Olympics gentrification, local benefits discussed

At a meeting about Boston’s Olympics bid held Tuesday night at Roxbury Community College, residents voiced worries about gentrification, loss of affordable housing, and lack of participation in the planning process.

“People in this room haven’t been part of the process,” Roxbury resident Joao dePina told members of the Boston 2024 bidding organization. “You didn’t hire people from our neighborhood to plan this. Include us in the conversation before you give us the conversation.”

Most of the near-100 audience members who spoke were against the Olympics, though there were members who were merely skeptical, and some in favor. There were “No Boston Olympics” signs scattered around the room, and the Gazette did not see any signs in support. Among the Boston 2024 members in attendance was Corey Dinopoulos, who helped spark the Olympics bid by creating a fictional marketing plan for it in a Massachusetts College of Art and Design class several years ago.

The meeting was the latest in a series sponsored by the City of Boston, which is an official partner in the bid. As at previous meetings, only Boston 2024 made a presentation, with critics and opponents left to ask questions from the audience if they got a chance.

Audience members were concerned about impacts to lower-income neighborhoods of color—namely, Roxbury, Dorchester and Mattapan—and whether those communities would see any benefits from hosting the games or get priced out of their homes instead.
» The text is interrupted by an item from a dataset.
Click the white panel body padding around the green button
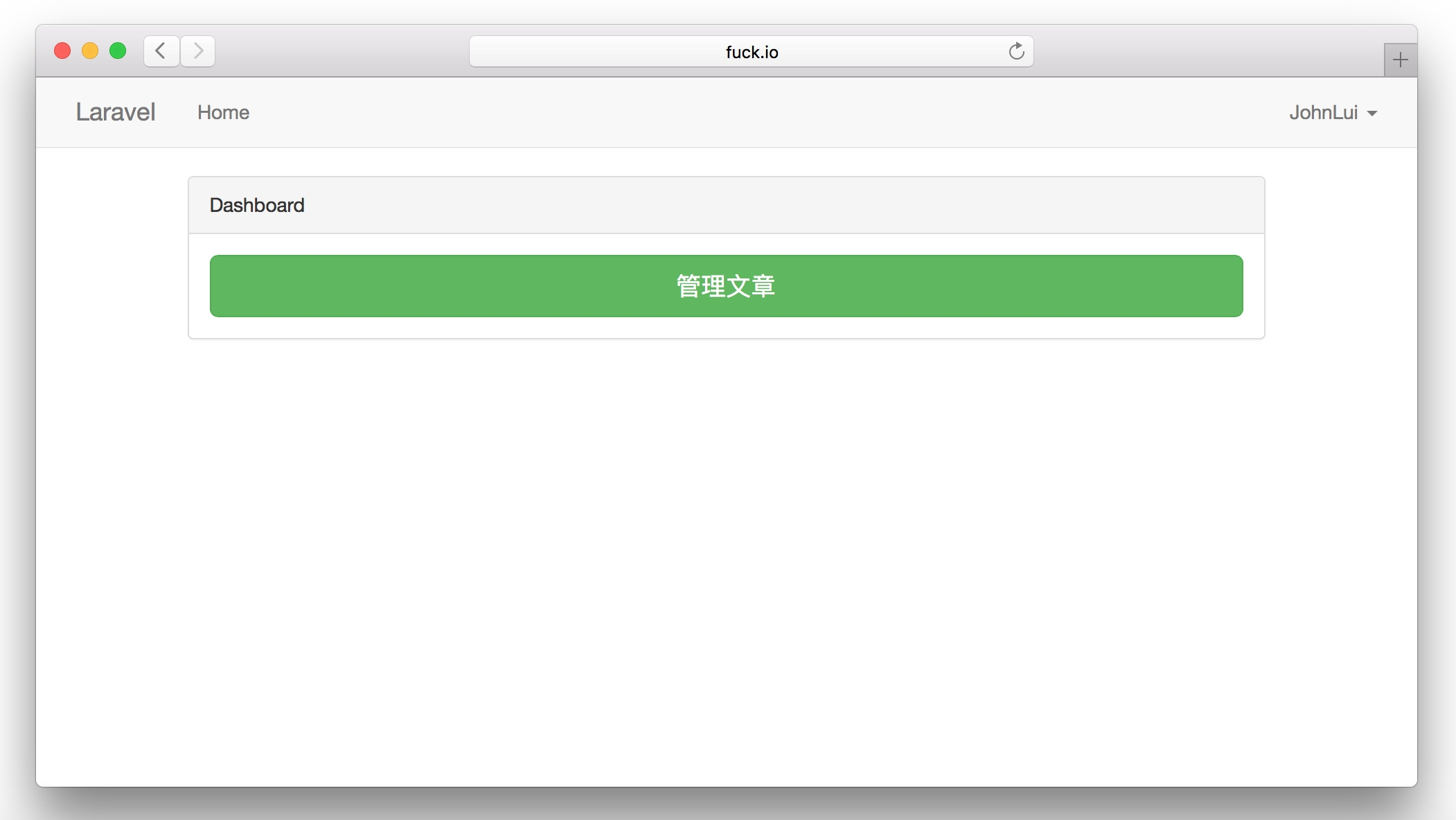This screenshot has height=820, width=1456. [x=726, y=328]
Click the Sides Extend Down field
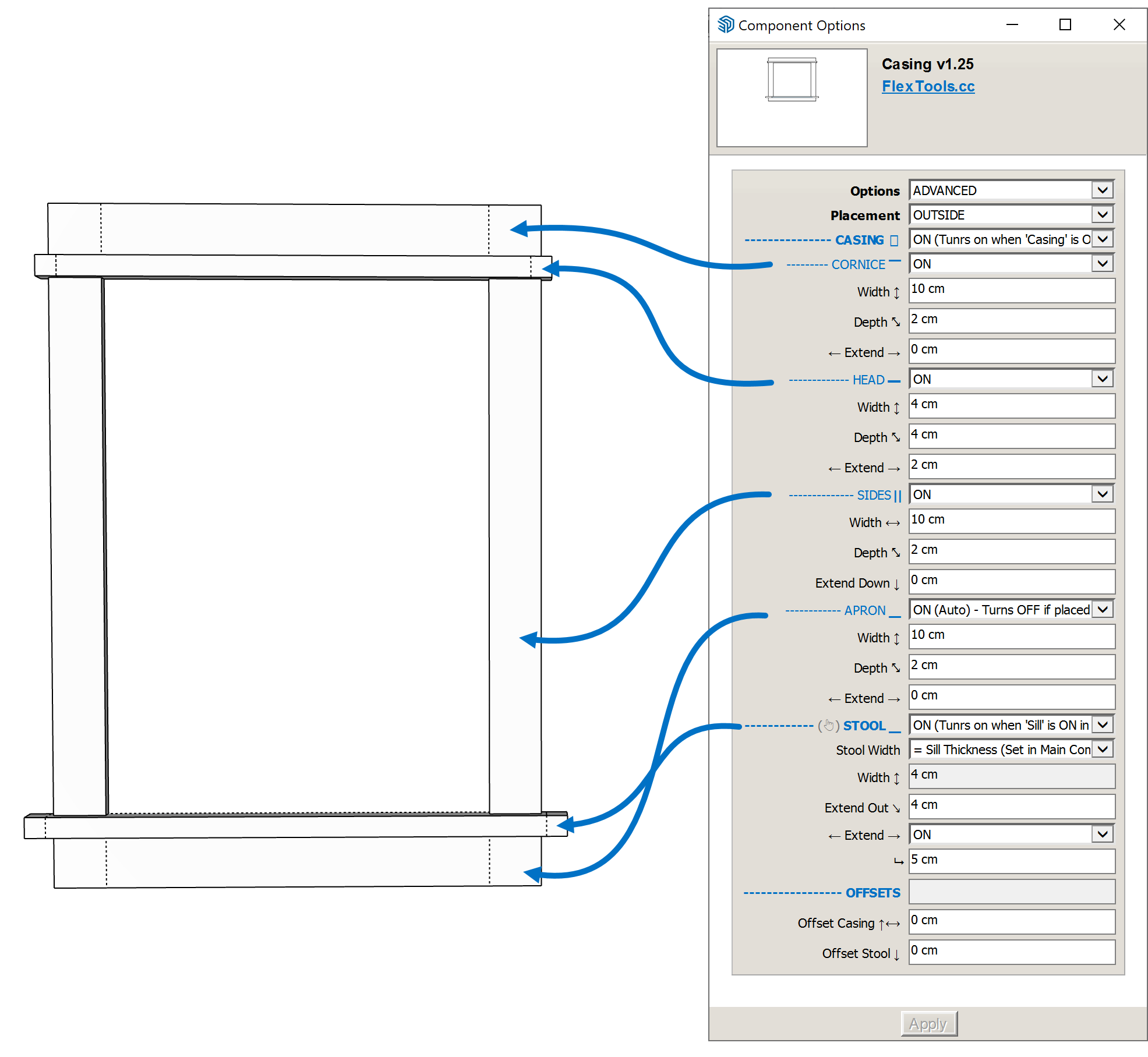Screen dimensions: 1148x1057 (x=1011, y=581)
There were also requests for more “factual numbers and information,” which City Olympics liaison John FitzGerald said are in development.

Boston 2024 chief counsel Paige Scott Reed said during the presentation that there would be “tangible benefits for the people who live here, now,” since the bid will focus on hiring and promoting businesses owned by women, minorities and veterans.

A National Association for the Advancement of Colored People (NAACP) brief, distributed at the meeting, explained that the NAACP has been pushing Boston 2024 for that promise for months.

Boston 2024 wants “barriers to be addressed now so all our citizens can participate fully,” Scott Reed said.

She then said that Boston 2024 has been in working with former state Sen. Dianne Wilkerson on issues of gentrification and displacement. Wilkerson spoke forcefully about those issues at the meeting.

“Part of the answer to that [issue] is availability,” Scott Reed said, mentioning how the City of Boston is aiming to create thousands of new housing units by 2030.

She did not say what Boston 2024 is planning to do about that potential problem, aside from forming a group to discuss it.

Scott Reed, the MBTA’s general counsel since September 2013, jumped ship for Boston 2024 in February.

“This is not us saying, ‘This is what we’re going to do.’ Your ideas will help shape the bid,” FitzGerald said. “We will continue to shape this bid to make it the best bid for Boston.”

But the exact input process remains unclear, and the plain focus of the meetings is to promote and advance the secretly crafted bid, not to question whether it should happen at all.